Screenshot of the simulator in action
The Short Description:
I wrote this little artificial life simulator as a final project for a university bioinformatics course. It served as a fun (and informative!) lesson in evolution and population genetics.
As with most artificial life simulators, a set of simple artificial creatures compete for limited resources. Each creature has a strand of pseudo-DNA that determines three basic attributes: size, speed, and range (how far it can see). When the little critters reproduce (asexually, for better or worse), mutations may occur. Over time, this leads to remarkable changes in gene frequency throughout the population. Typically the creatures with a balance of speed and range tend to win out over bigger, slower creatures and smaller, faster ones.
The code is well-optimized, so it should run decently on any hardware. As a bonus, the simulator can be surprisingly addicting - my longest simulation to date ran for over 500,000 cycles before all the creatures died.
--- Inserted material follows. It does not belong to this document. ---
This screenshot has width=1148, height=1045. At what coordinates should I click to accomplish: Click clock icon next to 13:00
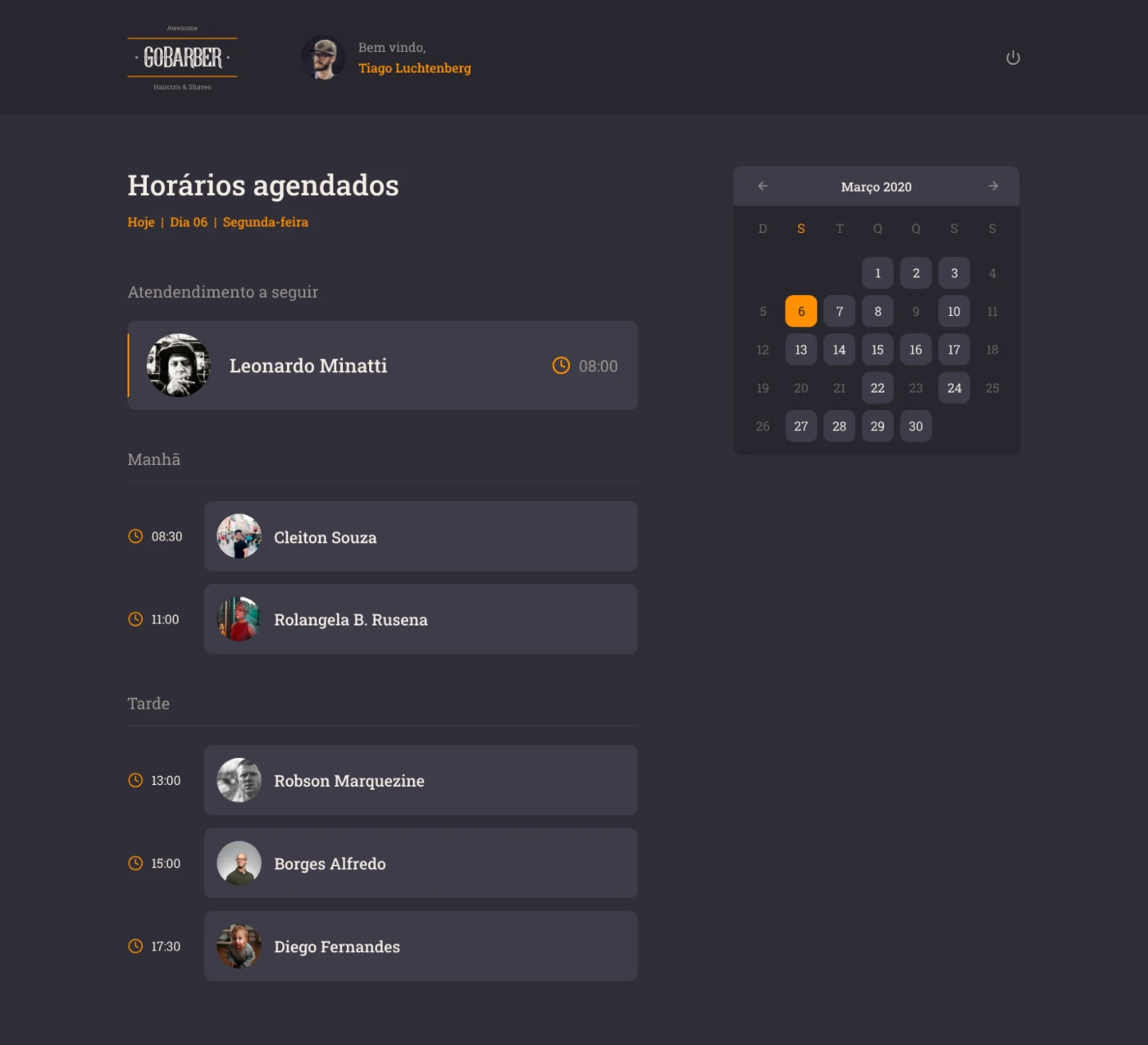135,780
For further analysis of a particular simulation run, all data can be saved to a tab-delimited text file compatible with any spreadsheet software. (I did my final analysis in LibreOffice, the modern successor to OpenOffice.)
The Long Description:
Alongside the source code, I also wrote a full paper describing the artificial life simulator and its relationship to population genetics models.
Unfortunately, due to repeat issues of plagiarism - where professors contacted me to let me know that one of their students attempted to pass off the project and paper as their own - I have since pulled the paper’s text from this website.